КомментарийКультура

«А что бы сделал Иисус»?

Исторический и теологический эпос «Молчание» — одна из самых знаменательных работ Мартина Скорсезе

Этот материал вышел в номере № 7 от 25 января 2017
Читать
«А что бы сделал Иисус»?
Кадр из фильма
74-летний Скорсезе — посланец Золотого века Голливуда, снял новый фильм. Но не только поэтому «Молчание» — событие. И не оттого, что поклонники классика уже готовы считать его опусом-магнум. Для самого Скорсезе — это одна из самых знаменательных работ.

О ней размышлял на протяжении десятилетий. Как только прочитал в конце 80-х знаменитый роман Сюсаку Эндо, которого литературоведы называют японским Грэмом Грином. Роман погружает нас в Японию ХVII века, в период Эдо, когда была объявлена война «какурэ-кириситан» (скрывающиеся христиане). Собирая материал, Эндо отправился в большой вояж, прежде всего в Нагасаки, один из главных миссионерских центров, где японские власти, искореняя новую религию, обрушили жесточайшие гонения на христиан. Отсюда ощущение репортажности, словно автор — очевидец событий многовековой давности.

По сути, «Молчание» — продолжение напряженного диспута с церковью и ее догматами. Диспута о вере и сомнении, который на протяжении всей жизни ведет католик Скорсезе, в молодости собиравшийся принять церковный сан.

Римская курия получила шокирующее сообщение: посланец португальского ордена иезуитов Кристован Феррейра отрекся от веры после пытки «ямой» в Нагасаки. Португальские иезуиты падре Себастьяну Родригес (невероятная по мощи и трагизму работа Эндрю Гарфилда) и падре Франсиско Гаррпе (Адам Драйвер) решают самолично удостовериться, отказался ли почитаемый ими наставник Феррейра (Лиам Нисон) от веры, дабы ублажить антихристианскую аристократию чужеродной страны. И вроде бы — о ужас! — даже взял японскую жену (кстати, документальная история Феррейры зафиксирована в разных исторических источниках).

Родригес и Гарпе клянутся разыскать учителя и рассеять клевету.

Это не просто опасное путешествие в закрывшую для иноземцев врата Японию. Это миссия: «Вы два последних священника, когда-либо посланные».

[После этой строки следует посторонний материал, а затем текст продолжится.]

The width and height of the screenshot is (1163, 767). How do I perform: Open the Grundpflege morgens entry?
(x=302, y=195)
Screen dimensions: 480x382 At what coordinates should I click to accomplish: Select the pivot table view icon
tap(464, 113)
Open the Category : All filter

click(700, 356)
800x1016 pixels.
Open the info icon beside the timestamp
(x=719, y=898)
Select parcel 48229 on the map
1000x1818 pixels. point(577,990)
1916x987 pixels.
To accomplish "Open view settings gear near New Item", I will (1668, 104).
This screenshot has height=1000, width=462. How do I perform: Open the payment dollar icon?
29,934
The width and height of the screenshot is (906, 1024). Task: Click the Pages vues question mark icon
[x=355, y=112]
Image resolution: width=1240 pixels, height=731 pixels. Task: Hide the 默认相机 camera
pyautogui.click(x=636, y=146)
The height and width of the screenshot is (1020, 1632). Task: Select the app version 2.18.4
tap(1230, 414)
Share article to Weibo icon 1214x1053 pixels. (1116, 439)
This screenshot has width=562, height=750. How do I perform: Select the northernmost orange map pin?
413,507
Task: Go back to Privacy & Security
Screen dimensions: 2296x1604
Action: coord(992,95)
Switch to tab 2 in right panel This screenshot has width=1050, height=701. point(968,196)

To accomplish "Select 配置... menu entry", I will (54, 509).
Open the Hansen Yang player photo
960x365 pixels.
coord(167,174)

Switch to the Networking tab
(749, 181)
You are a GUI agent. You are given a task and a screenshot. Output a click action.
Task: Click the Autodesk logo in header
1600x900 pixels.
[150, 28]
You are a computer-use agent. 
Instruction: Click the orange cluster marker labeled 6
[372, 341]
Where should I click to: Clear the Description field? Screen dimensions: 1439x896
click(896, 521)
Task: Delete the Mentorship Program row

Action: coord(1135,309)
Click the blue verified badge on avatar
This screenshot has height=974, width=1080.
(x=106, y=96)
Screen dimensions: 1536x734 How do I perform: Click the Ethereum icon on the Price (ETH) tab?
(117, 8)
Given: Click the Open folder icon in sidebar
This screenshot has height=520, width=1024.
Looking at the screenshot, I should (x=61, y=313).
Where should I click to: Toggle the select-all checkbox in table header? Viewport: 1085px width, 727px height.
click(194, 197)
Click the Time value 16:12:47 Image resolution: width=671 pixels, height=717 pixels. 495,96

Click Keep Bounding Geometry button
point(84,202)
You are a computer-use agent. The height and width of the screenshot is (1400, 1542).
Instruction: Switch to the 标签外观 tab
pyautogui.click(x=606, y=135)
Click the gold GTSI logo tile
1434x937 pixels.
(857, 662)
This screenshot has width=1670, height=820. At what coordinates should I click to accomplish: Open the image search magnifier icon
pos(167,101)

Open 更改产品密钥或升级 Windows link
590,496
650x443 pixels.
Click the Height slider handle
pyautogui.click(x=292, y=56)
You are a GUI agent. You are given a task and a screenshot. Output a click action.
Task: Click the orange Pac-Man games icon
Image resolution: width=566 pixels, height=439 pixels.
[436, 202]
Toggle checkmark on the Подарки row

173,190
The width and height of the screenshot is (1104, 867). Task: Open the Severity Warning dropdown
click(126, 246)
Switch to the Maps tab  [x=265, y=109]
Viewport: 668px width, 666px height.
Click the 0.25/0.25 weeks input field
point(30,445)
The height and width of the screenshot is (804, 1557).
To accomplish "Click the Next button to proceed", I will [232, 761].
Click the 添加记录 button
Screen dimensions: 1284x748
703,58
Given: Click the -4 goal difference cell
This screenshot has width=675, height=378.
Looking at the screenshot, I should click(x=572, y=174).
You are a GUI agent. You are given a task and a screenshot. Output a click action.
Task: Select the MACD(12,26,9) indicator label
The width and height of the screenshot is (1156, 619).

Кадр из фильма / kinopoisk
Кадр из фильма / kinopoisk

Их проводник, контрабандист и рыбак Кизидзуро (Есукэ Кубозука), грязный пьянчужка, вечный предатель (трудно не заметить сходства этого жирно выписанного трагифарсового персонажа с самураем-самозванцем, сыгранным Мифунэ Тосиро в «Семи самураях»).

Христианство объявлено вне закона как угроза, разъедающая японский менталитет. Чужая вера выжигается безжалостно. В деревне, населенной тайными христианами, и миссия волонтеров начинает меняться: теперь необходимо не только найти падре Феррейра, но и помочь благочестивым крестьянам, жизнь которых превратилась в кошмар. Они существуют в постоянном страхе быть обнаруженными властями. Тысячи и тысячи крестьян подвергались гонениям, уничтожению. Родригес становится свидетелем зверств, пыток собратьев по вере.

Упорствующих подвергают мучениям. Водные кресты, сожжения, яма, в которой жертву вешают вниз головой, сделав маленький надрез на виске, чтобы кровь вытекала медленно. Нет предела фантазии «инквизиции».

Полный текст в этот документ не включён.